The latest publication to take their blacklisting public is Kotaku. Editor-in-chief Stephen Totilo took to the site to reveal that the company had been cut off by the PR branches of both Ubisoft and Bethesda. While some in games media are standing up for Kotaku, those content consumers that Kotaku are supposed to be producing content for aren’t on their side. When you’re as divisive as Kotaku, there isn’t much sympathy for the devil.
In a fourth year human resources course, we were posed a question about what we would do if an employee was sleeping with someone from a customer business. I responded with the old Trudeau-ism of “There’s no place for the state in the bedrooms of the nation.” What is personal is personal and it stays that way as long as it doesn’t affect my business.

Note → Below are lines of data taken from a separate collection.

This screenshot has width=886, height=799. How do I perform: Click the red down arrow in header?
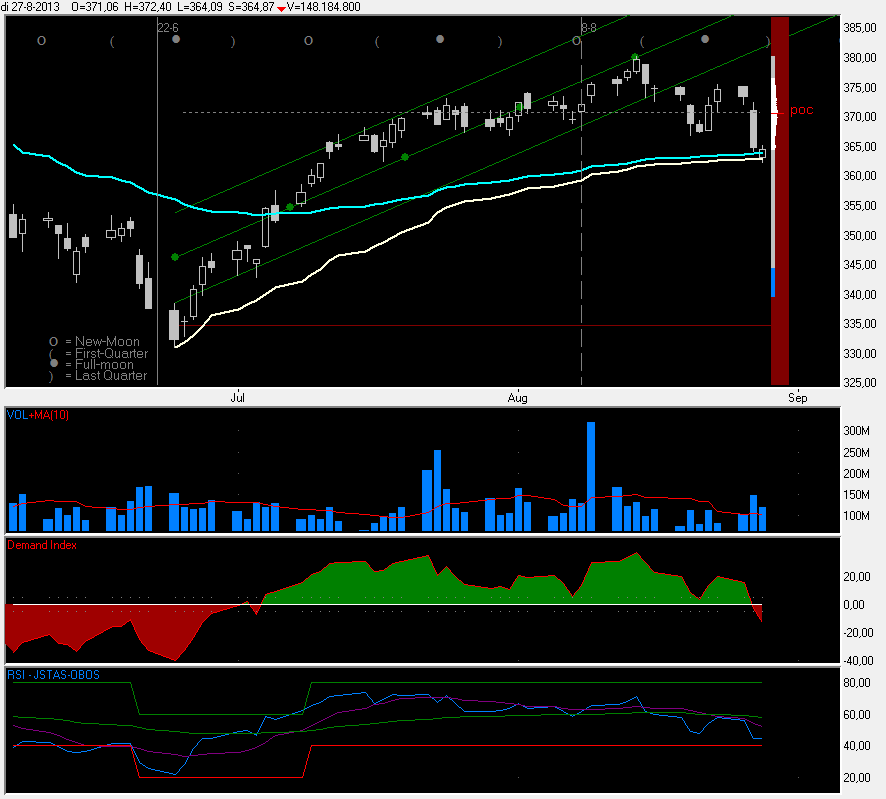point(281,7)
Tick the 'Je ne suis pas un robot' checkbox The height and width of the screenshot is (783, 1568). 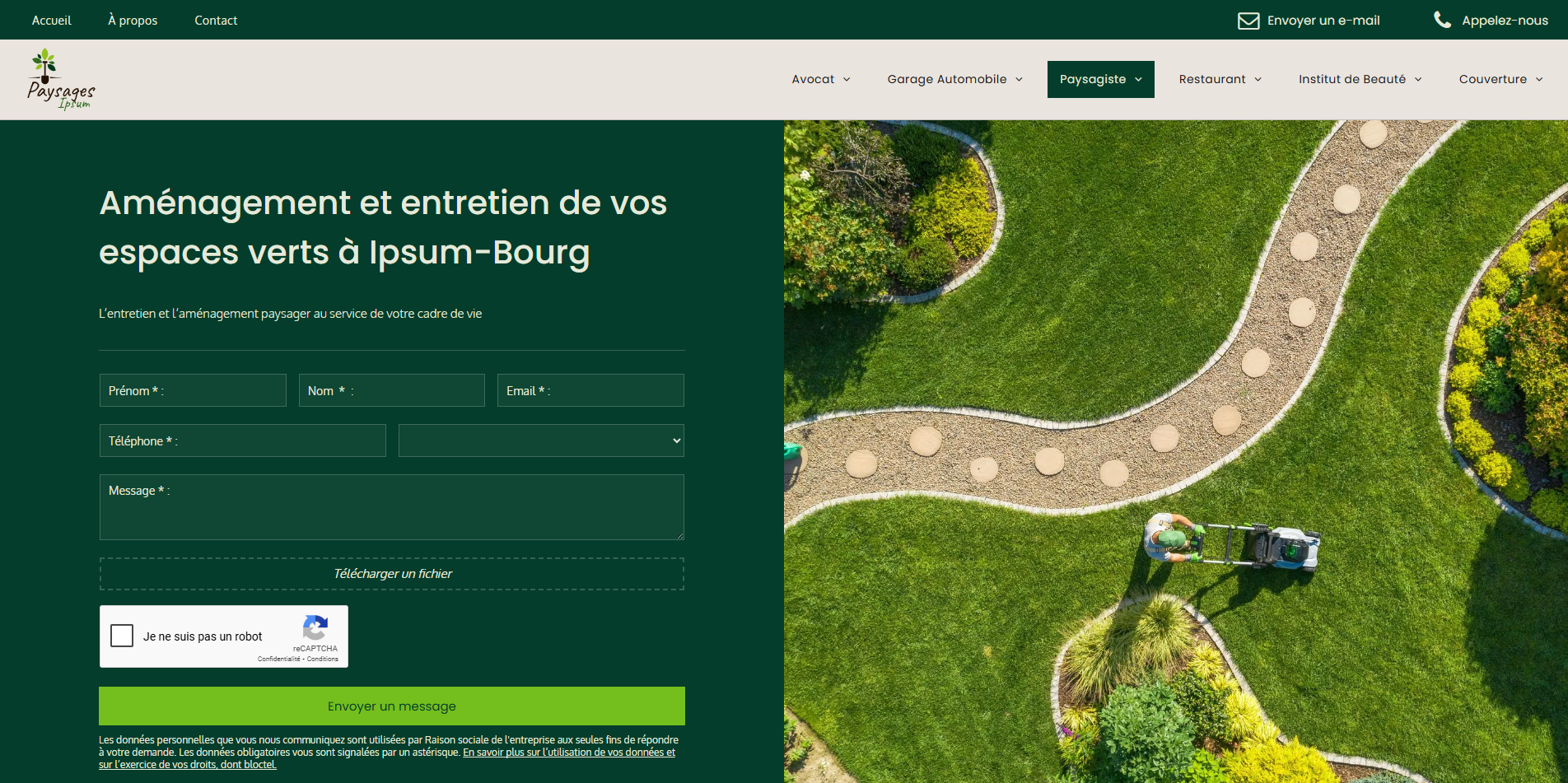point(122,636)
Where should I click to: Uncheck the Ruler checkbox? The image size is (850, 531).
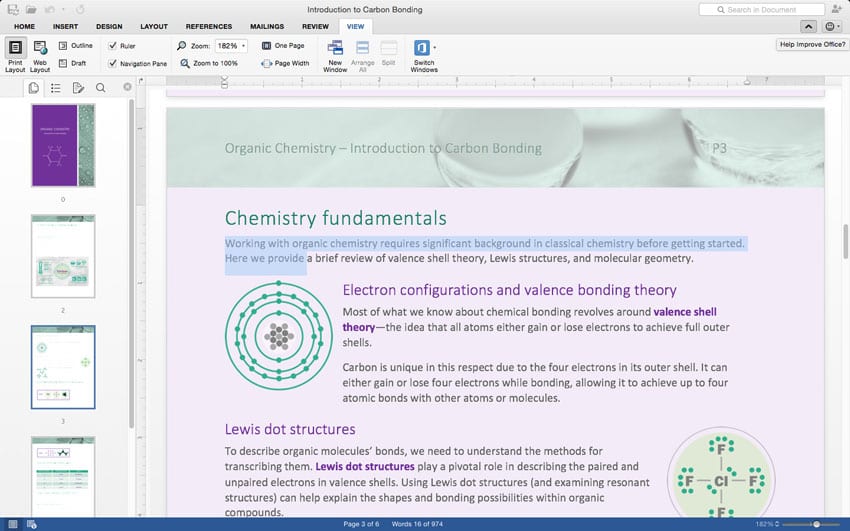coord(113,46)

That was the wrong answer according to the professor and whole rest of the class. The implication of the scenario was that my hypothetical employee was sleeping that person to make sales. They couldn’t be using each other just to use each other. She was obviously using him to reach another end.
Gaming is going through this same scenario right now. Zoe Quinn, the developer behind Depression Quest, is mired in scandal after her ex-boyfriend outed her as sleeping with a number of people in the industry, including a writer for Kotaku, which blew up into accusations of Quinn using sex to get positive coverage from the gaming press.